As a result, by the time of the Emperor Wu-ti (140–87
B.C
.), a remarkably stable and long-lasting balance was achieved within Chinese society between peasant farmers and the two social classes most directly parasitic upon them. This balance survived, with some important elaboration but no real structural breaks, until the twentieth century. Overall, we can be sure that the demands of landlord and official tax collector, heavy though they were, did not take more from the Chinese farmers than they were capable of producing over and above the minimum required for their own survival. Otherwise the slow, majestic march of the Chinese population throughout the Yellow River flood plain and adjacent regions, and then southward into and beyond the Yangtze Valley, could not have occurred; nor could the Chinese peasantry have offered a persistently expanding base (despite innumerable local and some general and long-lasting setbacks) for the imposing cultural and imperial structures of traditional China.
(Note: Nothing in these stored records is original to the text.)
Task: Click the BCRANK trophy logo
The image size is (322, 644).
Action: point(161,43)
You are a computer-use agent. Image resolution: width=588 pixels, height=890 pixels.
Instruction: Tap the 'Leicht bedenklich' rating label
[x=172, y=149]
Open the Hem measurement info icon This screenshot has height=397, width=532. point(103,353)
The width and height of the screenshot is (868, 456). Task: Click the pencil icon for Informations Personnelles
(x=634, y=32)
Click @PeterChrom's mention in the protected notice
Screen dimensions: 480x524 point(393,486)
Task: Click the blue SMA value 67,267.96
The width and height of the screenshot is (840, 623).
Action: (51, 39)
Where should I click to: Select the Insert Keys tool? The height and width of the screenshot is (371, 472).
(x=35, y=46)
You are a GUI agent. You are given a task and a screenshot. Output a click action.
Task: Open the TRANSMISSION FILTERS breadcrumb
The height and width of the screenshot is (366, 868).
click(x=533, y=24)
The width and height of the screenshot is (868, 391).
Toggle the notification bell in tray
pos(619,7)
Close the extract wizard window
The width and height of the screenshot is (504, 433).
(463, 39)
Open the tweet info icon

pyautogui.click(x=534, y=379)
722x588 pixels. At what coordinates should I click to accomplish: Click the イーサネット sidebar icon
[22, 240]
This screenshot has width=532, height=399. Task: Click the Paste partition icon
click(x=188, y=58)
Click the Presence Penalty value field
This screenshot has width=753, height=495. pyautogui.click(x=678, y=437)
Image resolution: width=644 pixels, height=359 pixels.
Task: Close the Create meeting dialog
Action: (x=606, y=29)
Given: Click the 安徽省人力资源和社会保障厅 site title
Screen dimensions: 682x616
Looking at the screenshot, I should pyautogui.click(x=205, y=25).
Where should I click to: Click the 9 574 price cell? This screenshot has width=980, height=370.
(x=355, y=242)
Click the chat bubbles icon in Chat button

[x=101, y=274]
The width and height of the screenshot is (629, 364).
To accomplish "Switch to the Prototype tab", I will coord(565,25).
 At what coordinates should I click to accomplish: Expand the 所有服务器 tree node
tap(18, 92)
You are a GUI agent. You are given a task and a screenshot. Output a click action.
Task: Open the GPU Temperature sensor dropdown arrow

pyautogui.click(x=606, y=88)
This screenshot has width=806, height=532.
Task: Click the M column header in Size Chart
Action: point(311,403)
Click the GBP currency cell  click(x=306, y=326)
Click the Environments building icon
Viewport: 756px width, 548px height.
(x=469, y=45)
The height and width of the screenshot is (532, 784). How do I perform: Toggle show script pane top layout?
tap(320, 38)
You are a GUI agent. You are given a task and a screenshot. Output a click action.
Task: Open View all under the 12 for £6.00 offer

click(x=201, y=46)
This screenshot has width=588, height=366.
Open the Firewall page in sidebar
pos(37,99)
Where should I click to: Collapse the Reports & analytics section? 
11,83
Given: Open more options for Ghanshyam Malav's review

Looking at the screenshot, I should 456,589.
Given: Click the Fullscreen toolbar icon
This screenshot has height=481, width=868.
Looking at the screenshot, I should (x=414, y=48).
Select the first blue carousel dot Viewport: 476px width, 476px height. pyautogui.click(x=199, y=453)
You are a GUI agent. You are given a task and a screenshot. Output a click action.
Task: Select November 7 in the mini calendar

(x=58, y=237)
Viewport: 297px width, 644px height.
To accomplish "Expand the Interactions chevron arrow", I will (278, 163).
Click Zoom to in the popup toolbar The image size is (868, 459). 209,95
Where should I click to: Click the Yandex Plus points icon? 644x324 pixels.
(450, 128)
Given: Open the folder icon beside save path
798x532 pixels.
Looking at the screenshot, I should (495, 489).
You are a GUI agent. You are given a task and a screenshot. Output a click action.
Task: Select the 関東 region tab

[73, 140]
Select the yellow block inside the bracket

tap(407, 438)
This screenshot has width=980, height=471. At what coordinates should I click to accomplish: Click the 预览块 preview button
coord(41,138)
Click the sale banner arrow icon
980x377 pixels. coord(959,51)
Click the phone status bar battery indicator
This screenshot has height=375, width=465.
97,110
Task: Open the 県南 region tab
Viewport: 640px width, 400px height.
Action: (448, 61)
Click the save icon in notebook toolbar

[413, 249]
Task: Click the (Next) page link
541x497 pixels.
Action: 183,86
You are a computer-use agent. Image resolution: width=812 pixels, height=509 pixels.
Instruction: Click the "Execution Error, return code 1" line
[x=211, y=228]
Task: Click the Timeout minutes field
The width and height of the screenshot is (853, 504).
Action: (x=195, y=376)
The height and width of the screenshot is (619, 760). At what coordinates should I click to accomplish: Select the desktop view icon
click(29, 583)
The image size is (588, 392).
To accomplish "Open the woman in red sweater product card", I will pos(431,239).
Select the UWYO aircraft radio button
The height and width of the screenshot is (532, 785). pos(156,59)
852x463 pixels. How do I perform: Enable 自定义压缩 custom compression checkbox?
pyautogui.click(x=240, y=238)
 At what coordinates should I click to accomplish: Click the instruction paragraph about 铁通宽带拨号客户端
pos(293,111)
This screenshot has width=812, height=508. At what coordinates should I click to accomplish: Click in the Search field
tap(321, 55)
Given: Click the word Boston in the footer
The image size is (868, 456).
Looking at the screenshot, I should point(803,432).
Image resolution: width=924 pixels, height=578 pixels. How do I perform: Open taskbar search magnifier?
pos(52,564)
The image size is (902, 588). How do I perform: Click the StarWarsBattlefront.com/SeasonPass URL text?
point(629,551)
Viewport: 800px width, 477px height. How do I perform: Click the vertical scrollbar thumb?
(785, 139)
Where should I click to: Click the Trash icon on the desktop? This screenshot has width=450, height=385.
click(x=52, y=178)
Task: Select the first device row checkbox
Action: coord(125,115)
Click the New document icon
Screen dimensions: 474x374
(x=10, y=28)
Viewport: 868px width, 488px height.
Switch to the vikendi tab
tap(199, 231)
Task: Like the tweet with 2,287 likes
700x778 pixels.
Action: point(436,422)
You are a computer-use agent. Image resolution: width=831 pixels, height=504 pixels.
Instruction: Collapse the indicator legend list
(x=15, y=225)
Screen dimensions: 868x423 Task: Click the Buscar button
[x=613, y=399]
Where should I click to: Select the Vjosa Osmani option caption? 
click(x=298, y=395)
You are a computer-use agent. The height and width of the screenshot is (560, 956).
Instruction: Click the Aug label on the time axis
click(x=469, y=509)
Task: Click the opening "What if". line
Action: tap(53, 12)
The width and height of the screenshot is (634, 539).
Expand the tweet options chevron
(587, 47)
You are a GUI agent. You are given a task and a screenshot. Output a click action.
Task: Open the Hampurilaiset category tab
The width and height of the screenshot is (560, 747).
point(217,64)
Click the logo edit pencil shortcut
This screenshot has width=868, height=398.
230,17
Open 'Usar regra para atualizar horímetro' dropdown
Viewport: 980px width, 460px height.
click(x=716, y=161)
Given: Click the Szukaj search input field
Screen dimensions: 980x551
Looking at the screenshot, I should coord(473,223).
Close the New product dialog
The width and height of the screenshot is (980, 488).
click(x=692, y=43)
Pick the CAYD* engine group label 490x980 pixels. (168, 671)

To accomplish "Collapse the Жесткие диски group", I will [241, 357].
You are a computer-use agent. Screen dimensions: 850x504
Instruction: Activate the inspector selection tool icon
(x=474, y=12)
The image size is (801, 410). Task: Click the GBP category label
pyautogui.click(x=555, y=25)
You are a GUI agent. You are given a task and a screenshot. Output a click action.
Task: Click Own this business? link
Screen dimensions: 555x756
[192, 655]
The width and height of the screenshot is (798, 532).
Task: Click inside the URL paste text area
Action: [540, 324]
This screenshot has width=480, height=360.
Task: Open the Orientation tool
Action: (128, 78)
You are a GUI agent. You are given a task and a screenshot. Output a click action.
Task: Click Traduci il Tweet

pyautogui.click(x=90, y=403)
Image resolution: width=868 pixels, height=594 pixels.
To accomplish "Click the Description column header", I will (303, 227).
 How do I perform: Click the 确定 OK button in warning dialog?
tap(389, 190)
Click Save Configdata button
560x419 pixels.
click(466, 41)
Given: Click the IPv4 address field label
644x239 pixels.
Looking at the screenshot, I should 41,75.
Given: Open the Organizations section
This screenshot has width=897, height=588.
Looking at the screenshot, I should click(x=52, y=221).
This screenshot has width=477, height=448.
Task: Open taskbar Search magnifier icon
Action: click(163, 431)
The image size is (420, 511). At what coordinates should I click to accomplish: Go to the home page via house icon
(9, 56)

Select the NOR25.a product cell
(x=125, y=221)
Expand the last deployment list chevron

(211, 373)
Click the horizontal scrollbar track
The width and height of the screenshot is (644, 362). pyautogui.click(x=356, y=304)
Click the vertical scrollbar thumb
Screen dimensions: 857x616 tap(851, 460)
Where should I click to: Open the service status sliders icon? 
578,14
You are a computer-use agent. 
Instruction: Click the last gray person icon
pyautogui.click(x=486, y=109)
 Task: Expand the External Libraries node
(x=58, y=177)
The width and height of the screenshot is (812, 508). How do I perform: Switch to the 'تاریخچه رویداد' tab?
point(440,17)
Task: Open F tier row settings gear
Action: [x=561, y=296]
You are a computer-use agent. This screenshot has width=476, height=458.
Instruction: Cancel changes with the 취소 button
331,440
Existing literature does not permit anyone to follow the pace of this Chinese advance with any exactitude. Yet massive development of the South did not occur until after the end of the Han Dynasty. In other words, almost a thousand years elapsed from the time when the taming of the Yellow River
flood plain got seriously under way before comparable development took place in the valley of the Yangtze River.
13

At first glance this relatively slow pace of Chinese settlement in more southerly parts of what is today China may seem surprising. Political-military obstacles were relatively unimportant. Agricultural conditions favored settlement, since milder climates meant longer growing seasons, and more abundant rainfall removed the risk of drought that often endangered crops on unirrigated land in the North. Moreover, the fact that the Yangtze passes through lakes after it emerges from the mountains of the West means that no troublesome quantities of sediment clog its lower reaches. The awkward buildup of the river bed, characteristic of the Yellow River, was thus absent. Correspondingly, dikes and artificial networks for water distribution escape the extraordinary pressures they encounter in the North. The awesome, recurrent, and inescapable technical disasters that distinguished the history of the Yellow River valley simply do not occur.

Despite these obvious and real advantages, an invisible and unrecorded but, one must still believe, very potent obstacle stood in the way of the swift and successful development of rice paddies and urban life in lands to the south of the historic cradle of Chinese civilization: for in moving southward and into better farming regions, Chinese pioneers were also climbing a rather steep disease gradient!

The climatic shift involved is comparable to the difference between New England and Florida, but the lie of the land and prevailing wind patterns make the transition sharper than any climatic gradient occurring along the East Coast of North America. A mountain barrier shelters the Yangtze Valley from the cold and dry northwest winds that pour across the Yellow River valley from the Mongolian plateau in winter, constituting the winter monsoon. Correspondingly, in summer, when the monsoon winds blow the opposite way, warm, moist air sucked in from the South China Sea assures abundant precipitation in the Yangtze region. But these summer winds shed most of their moisture while crossing the mountain barrier
before reaching the Yellow River valley, so that rainfall there is frequently insufficient to ward off damaging drought on unirrigated fields.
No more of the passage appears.